Morell and Nagel report that HFCS entered the market in the early 1970s, but the FDA did not grant it GRAS (Generally Recognized as Safe) status until 1996, “after considerable pressure from the industry” (mainly Archer Daniels Midland and Cargill) as negative research begin to emerge.  Nevertheless, “HFCS represents the major change in the American diet over the last forty years” as it has replaced more expensive sugar in most soft drinks and is “increasingly replacing sugar in baked goods, bread, cereals, canned fruits, jams and jellies, dairy desserts and flavored yoghurts.”  This substitution is occurring despite research showing that while refined sugars have “empty, depleting, addictive calories,” HFCS is “actually worse for you” (44-45).

 The Center for Science in the Public Interest (CPSI) notes that industry has added so many sugars to processed foods that “the average American swallows 350 to 475 calories’ worth of added sugars each day,” all of which are empty calories (“Sugar Overload,” NUTRITION ACTION HEALTH LETTER, Jan/Feb 2010, 3-8).  Dr. David A. Kessler, a former FDA commissioner, in THE END OF OVEREATING (2009), focuses on how industry has added sugar, salt, and bad fats to processed foods, which is changing a pattern where “for thousands of years human body weight stayed remarkably stable” (3). 

The HFCS story gets worse.  A team of researchers at the University of California Los Angeles Jonsson Cancer Center released a study on 2 August 2010 revealing that pancreatic tumor cells use fructose to divide and proliferate.  Dr.

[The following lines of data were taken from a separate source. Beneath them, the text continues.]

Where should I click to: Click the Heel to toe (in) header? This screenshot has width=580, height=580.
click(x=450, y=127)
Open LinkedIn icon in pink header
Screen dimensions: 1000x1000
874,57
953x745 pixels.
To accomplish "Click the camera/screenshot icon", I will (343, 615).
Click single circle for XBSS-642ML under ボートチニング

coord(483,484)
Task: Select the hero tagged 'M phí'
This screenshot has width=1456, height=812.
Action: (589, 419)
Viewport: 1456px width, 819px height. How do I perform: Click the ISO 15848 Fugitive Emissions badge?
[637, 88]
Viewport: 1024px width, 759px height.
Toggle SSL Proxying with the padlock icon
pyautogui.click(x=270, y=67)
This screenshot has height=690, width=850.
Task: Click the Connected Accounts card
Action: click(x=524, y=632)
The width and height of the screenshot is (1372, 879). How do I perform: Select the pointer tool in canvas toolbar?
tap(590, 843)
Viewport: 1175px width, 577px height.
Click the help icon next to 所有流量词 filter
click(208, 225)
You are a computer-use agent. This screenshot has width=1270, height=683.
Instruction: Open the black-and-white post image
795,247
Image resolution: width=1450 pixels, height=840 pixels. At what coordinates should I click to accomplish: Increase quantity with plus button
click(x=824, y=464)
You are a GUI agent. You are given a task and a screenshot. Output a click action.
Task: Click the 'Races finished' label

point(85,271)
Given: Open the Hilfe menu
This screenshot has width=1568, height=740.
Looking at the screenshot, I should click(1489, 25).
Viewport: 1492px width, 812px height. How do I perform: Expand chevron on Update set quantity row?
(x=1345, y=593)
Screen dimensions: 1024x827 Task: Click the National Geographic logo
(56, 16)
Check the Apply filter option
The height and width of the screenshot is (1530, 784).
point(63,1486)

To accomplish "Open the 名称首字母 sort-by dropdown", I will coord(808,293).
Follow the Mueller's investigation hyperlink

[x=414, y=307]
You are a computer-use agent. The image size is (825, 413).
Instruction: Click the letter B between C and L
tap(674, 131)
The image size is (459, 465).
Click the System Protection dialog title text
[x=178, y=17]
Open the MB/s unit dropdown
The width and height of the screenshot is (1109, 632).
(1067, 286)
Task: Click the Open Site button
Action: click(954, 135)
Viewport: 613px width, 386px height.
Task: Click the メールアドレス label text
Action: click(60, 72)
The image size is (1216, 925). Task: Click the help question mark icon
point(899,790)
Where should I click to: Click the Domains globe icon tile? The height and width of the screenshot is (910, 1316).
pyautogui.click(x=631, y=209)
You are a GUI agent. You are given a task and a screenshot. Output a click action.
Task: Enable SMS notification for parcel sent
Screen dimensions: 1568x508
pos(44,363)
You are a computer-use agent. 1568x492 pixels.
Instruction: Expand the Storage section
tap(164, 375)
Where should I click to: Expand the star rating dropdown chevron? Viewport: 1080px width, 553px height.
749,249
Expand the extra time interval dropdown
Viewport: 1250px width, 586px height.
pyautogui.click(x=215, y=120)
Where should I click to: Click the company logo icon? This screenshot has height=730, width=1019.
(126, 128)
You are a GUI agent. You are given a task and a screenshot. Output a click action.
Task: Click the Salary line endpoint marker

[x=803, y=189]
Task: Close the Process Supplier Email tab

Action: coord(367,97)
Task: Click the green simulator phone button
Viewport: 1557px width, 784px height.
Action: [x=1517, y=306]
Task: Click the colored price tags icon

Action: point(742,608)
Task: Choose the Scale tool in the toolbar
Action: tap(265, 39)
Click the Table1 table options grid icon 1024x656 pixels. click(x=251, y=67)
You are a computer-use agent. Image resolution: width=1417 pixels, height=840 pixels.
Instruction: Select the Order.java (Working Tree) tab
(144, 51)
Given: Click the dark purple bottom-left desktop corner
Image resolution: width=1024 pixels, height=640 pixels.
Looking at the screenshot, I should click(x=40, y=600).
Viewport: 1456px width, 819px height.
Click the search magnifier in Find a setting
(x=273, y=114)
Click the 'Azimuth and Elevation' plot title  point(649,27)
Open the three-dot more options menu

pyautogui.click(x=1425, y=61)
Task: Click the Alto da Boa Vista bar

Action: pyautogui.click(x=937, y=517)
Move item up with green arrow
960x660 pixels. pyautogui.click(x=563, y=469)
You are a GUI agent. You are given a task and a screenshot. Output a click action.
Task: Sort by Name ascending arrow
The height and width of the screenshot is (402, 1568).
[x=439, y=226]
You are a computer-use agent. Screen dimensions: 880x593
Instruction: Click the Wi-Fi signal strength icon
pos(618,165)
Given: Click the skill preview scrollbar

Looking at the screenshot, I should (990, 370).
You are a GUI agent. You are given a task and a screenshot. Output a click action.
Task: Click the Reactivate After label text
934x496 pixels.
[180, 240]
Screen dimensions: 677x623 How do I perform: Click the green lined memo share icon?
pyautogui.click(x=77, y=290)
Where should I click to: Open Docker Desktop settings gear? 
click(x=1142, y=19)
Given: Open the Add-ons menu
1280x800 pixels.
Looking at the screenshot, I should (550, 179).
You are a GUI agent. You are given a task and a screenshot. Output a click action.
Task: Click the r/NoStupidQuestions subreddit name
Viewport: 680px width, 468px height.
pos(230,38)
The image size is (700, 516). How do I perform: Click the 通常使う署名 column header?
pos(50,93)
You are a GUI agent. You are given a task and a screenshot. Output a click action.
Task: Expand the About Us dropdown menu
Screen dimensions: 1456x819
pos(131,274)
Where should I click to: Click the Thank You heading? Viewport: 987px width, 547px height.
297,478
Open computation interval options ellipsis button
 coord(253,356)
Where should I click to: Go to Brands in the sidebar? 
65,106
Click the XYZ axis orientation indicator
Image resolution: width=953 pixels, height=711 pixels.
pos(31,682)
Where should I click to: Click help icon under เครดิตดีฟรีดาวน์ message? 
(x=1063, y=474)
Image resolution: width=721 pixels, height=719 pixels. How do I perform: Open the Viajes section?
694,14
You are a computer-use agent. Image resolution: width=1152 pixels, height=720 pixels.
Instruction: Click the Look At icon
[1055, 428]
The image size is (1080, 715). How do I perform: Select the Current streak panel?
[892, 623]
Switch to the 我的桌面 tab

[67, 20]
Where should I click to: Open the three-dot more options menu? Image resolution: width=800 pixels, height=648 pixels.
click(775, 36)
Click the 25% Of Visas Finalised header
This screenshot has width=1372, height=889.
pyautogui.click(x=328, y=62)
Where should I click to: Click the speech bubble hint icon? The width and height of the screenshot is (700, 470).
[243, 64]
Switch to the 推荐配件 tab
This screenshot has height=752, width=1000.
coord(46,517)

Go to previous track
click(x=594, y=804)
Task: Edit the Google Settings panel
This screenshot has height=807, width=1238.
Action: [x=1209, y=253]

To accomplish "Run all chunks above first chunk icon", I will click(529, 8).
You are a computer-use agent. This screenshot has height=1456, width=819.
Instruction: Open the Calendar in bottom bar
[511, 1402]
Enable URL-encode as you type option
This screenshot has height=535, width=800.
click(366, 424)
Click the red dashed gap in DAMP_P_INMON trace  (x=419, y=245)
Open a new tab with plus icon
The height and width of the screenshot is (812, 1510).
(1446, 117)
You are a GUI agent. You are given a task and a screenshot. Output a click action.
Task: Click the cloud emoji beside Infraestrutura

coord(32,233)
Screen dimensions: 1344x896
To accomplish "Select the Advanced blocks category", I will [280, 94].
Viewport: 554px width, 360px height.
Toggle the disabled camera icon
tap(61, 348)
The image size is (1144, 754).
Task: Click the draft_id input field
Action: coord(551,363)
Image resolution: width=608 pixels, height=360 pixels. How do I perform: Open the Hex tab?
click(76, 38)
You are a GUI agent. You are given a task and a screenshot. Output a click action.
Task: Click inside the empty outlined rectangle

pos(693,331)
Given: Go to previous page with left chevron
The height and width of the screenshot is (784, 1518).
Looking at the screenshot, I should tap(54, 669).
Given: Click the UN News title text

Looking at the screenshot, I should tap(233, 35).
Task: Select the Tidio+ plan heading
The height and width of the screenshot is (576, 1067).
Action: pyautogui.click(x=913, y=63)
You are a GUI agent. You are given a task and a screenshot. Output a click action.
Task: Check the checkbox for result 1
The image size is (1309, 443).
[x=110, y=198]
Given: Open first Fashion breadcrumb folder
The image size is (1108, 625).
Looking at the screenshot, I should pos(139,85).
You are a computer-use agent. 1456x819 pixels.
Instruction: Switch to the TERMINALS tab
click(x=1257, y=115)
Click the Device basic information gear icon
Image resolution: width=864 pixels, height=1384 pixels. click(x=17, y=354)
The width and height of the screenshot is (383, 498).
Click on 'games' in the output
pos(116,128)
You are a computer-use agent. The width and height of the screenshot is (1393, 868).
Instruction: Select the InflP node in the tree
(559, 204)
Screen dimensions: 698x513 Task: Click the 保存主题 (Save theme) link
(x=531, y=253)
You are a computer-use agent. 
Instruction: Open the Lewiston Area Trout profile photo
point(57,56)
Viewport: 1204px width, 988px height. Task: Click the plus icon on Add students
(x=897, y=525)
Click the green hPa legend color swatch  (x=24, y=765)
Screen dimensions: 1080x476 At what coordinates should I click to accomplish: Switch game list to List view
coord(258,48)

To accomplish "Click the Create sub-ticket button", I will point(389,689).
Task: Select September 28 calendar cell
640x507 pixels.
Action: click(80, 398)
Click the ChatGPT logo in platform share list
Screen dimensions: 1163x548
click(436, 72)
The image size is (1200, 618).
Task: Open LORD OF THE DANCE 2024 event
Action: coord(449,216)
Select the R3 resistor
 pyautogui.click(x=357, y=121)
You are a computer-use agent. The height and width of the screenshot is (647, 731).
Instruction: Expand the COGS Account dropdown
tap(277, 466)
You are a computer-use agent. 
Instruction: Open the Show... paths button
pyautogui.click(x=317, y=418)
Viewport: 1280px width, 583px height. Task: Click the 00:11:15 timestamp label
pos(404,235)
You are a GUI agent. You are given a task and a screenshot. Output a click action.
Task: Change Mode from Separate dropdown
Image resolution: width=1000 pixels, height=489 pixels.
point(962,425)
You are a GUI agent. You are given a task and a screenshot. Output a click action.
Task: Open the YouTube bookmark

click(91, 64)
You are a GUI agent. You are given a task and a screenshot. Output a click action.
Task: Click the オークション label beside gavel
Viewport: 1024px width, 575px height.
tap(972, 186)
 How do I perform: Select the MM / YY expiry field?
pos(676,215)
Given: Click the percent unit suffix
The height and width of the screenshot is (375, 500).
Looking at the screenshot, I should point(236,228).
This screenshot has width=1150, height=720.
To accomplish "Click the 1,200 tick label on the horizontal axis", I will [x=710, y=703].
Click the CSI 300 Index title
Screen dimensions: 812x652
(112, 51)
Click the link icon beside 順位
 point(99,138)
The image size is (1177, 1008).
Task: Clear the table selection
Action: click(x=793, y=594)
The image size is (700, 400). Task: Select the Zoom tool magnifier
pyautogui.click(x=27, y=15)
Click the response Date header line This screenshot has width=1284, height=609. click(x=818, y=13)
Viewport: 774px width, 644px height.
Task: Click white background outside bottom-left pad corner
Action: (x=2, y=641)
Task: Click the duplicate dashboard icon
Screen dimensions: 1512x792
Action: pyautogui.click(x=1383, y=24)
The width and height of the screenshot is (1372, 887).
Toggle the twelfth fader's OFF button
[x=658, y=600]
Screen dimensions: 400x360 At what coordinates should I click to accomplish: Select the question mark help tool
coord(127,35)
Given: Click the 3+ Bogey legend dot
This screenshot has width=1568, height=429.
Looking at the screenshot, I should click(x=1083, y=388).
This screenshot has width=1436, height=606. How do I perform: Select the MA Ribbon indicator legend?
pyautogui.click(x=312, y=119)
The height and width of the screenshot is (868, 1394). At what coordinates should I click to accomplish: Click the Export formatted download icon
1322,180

Anthony Heaney said that tumor cells thrived on glucose, but used fructose to proliferate.  He specifically referred to Americans’ use of refined fructose consumption.  Our use of HFCS has increased 1000 percent between 1970 and 1990 (Maggie Fox, “Cancer Cells Feed on Fructose, Study Finds,” 2 Aug. 2010, Reuters).         

HFCS can cause high blood pressure.  A study from the University of Colorado Denver Health Sciences Center recorded the eating habits of over 4,500 adults to determine that amount of HFCS each was consuming.  Those consuming “more than 74 grams of HFCS (the equivalent of 2.5 servings of soft drinks) exhibited `significantly increased risk of developing hypertension.’ “  Indeed, “the study concluded that HFCS consumption can raise blood pressure in adults with no history of hypertension, independently of any other causes” (“High Fructose Corn Syrup = High Blood Pressure, WELL BEING JOURNAL, March/April 2010, 6).   

 Connections are being made between HFCS and gout.  Fructose increases uric acid, and uric acid causes gout.  A study of about 46,000 men who got “at least 12 percent of their calories from fructose” were” twice as likely to be diagnosed with gout” (“Sugar Overload,” NUTRITION ACTION HEALTH LETTER, Jan/Feb 2010, 7). 

 I found much more information showing that HFCS is a dangerous product that is causing humans significant harm.  It’s also likely that industry knows how dangerous it is, but uses it anyway because it is sweet and cheap.  Remember that industry is legally organized to behave this way.  What you can do is to eat nutrient-dense, organic, local foods to maintain your health.